::: PROVIDED DATA

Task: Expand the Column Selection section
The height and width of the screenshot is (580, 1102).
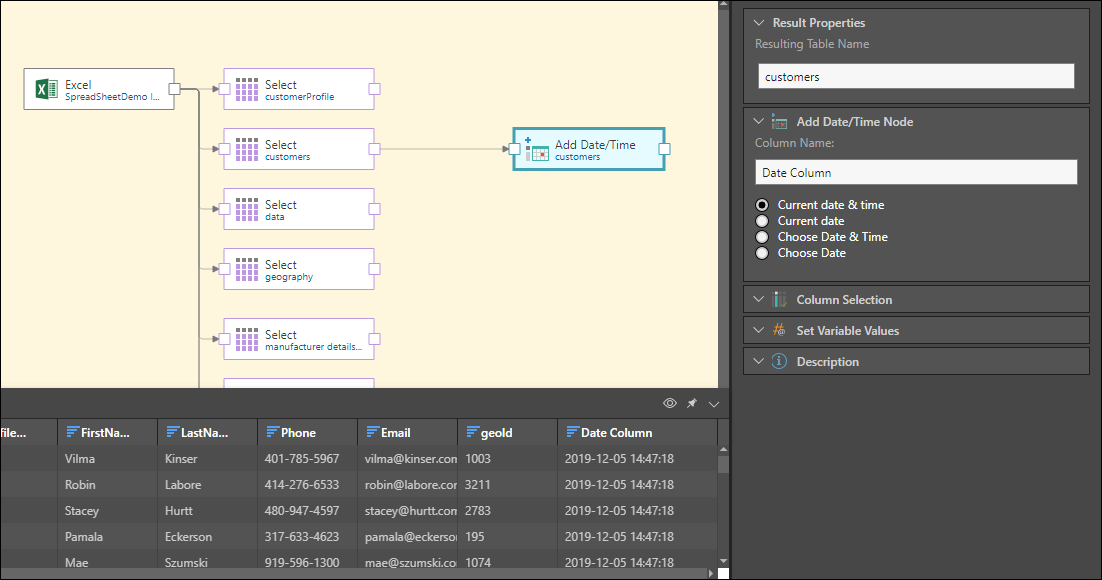Action: [x=758, y=300]
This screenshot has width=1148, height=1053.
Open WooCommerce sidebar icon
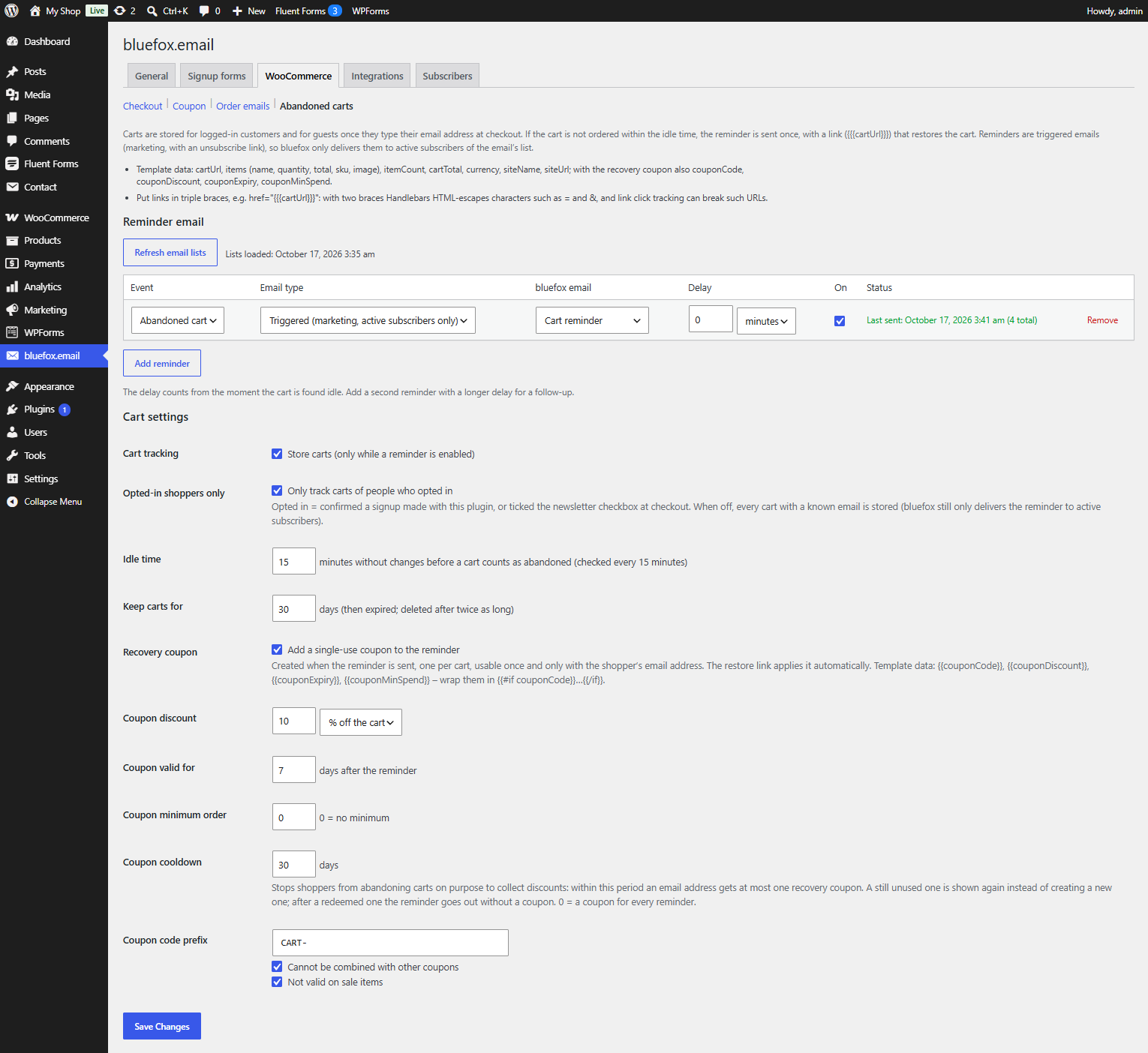pyautogui.click(x=12, y=218)
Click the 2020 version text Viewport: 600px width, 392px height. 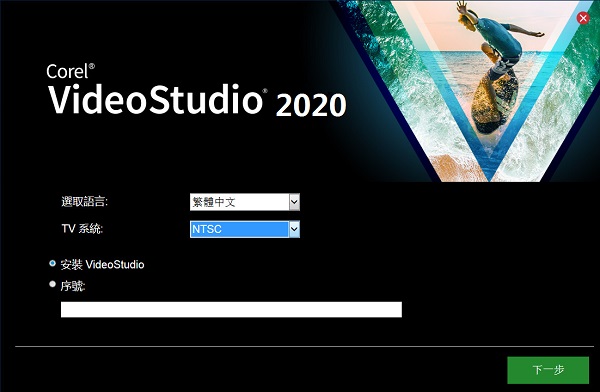tap(311, 105)
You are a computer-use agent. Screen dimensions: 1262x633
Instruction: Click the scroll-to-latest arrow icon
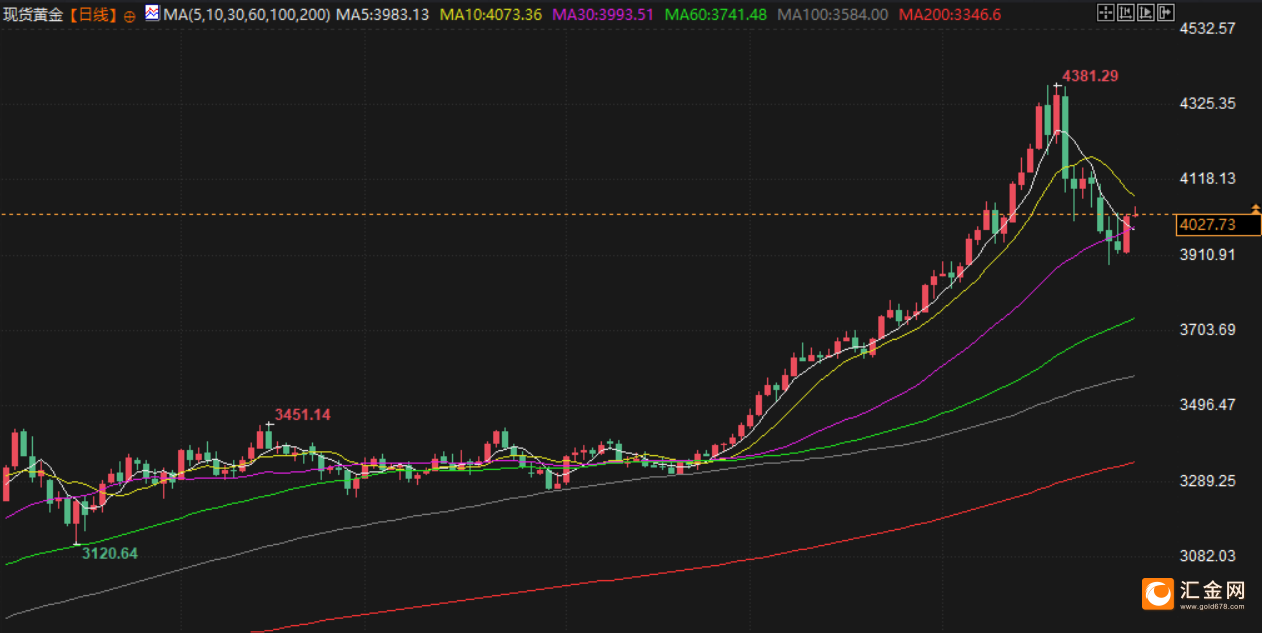1164,13
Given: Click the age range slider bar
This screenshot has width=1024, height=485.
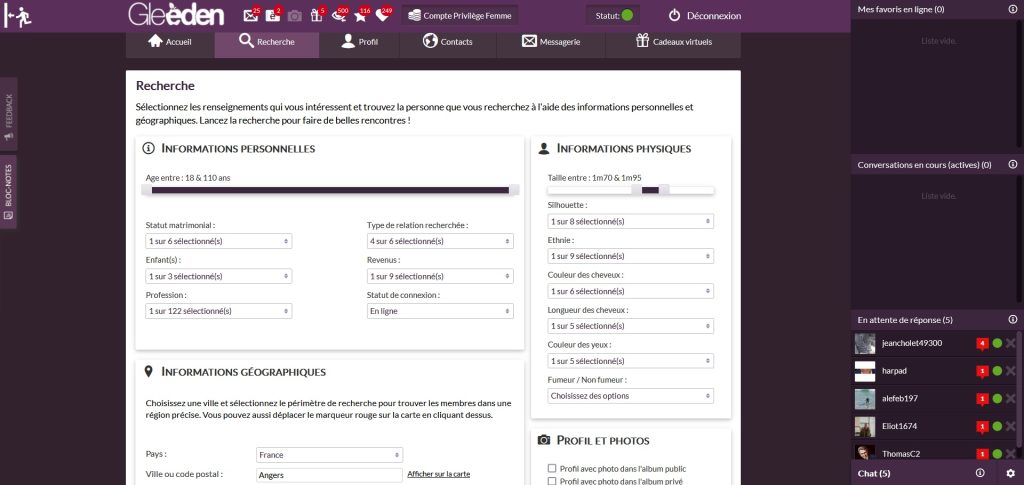Looking at the screenshot, I should 330,190.
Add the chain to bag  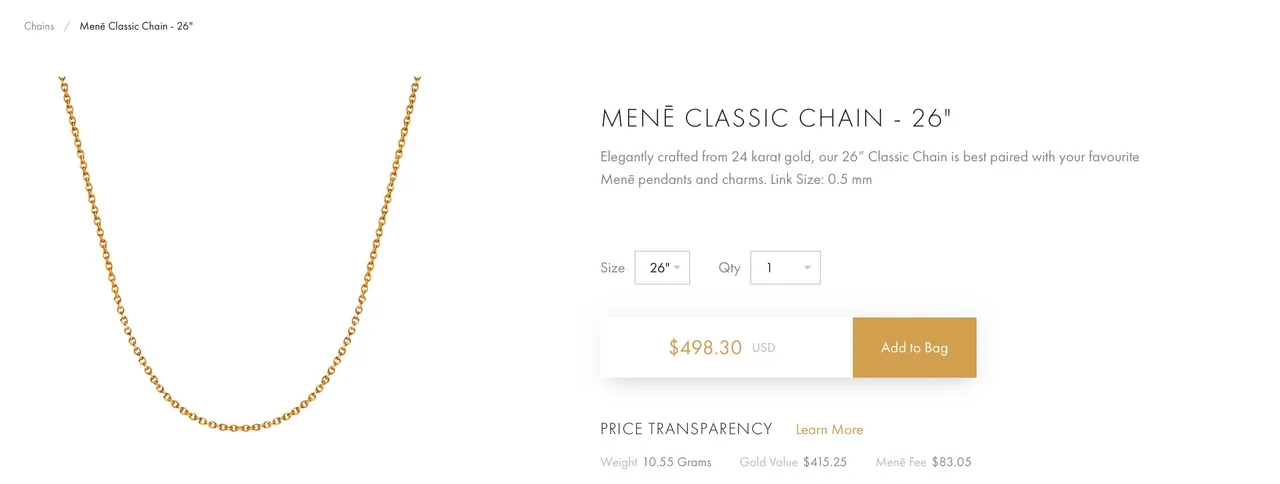point(914,348)
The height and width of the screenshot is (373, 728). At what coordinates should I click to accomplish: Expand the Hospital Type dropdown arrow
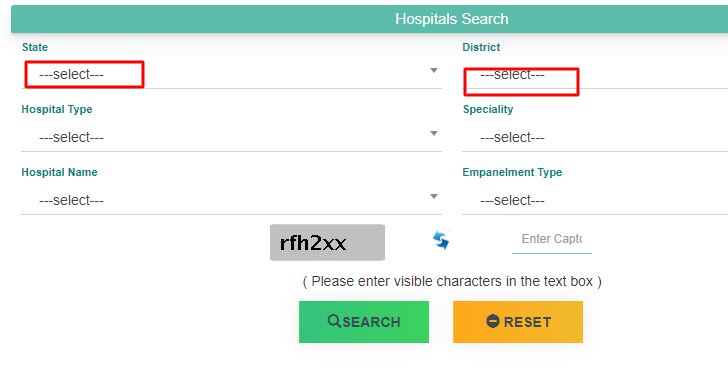434,134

::::::

● WORK INSTRUCTIONS: Reproduce the stretch of data from the line containing "The height and width of the screenshot is (373, 728)." through the end of the data, leaving out the pictures.

● TASK SOLUTION:
The height and width of the screenshot is (373, 728). At what coordinates should I click to accomplish: Expand the Hospital Type dropdown arrow
434,134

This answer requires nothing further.